REQUIRED TASK 1:
In the news report on Malaysia's Shared Prosperity Vision 2030, rewrite the paragraph beginning "He also revealed that between 2011 and 2015" as a shorter version that keeps its main figures.
REQUIRED TASK 2:
According to the news report on Malaysia's Shared Prosperity Vision 2030, by 2030 the government aims to narrow the inter-ethnic income gap to within what margin?

-- SELECTED EXCERPT start --

Malaysia's Pakatan Harapan (PH) government wants to raise the earnings of the bumiputera majority, and slash the country's inter-ethnic income gap to within 10 per cent by 2030 by sending the economy up the value chain, under its new development plan.
Prime Minister Mahathir Mohamad yesterday launched the Shared Prosperity Vision (SPV) 2030, claiming that the bumiputera - the country's majority community made up largely of Malay Muslims along with several indigenous tribes - have found their share of the pie decreasing in recent years, especially compared with the economically dominant Chinese minority.
"The gap, whether between the bumiputera or Indians with the Chinese, has expanded between 3.5 and four times in the past 27 years," he said, referring to their respective median household incomes.
He also revealed that between 2011 and 2015, during the administration of former prime minister Najib Razak, the bumiputera share of corporate equity fell from 23.4 per cent to 16.2 per cent, while foreigners increased their holdings to 45.3 per cent from 37.2 per cent.

-- SELECTED EXCERPT end --
-- SUPPLIED MATERIAL start --

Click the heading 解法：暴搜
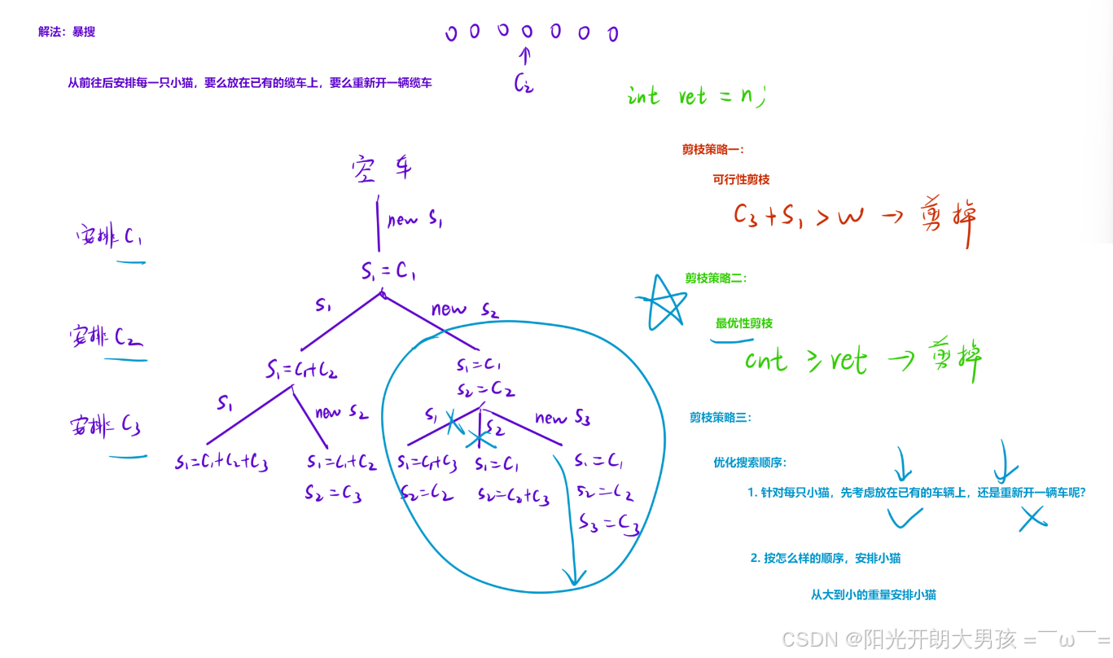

-- SUPPLIED MATERIAL end --

FINISHED ANSWER 1:
From 2011 to 2015, under former prime minister Najib Razak, the bumiputera share of corporate equity fell from 23.4 percent to 16.2 percent, while foreign holdings rose from 37.2 percent to 45.3 percent.

FINISHED ANSWER 2:
To within 10 percent.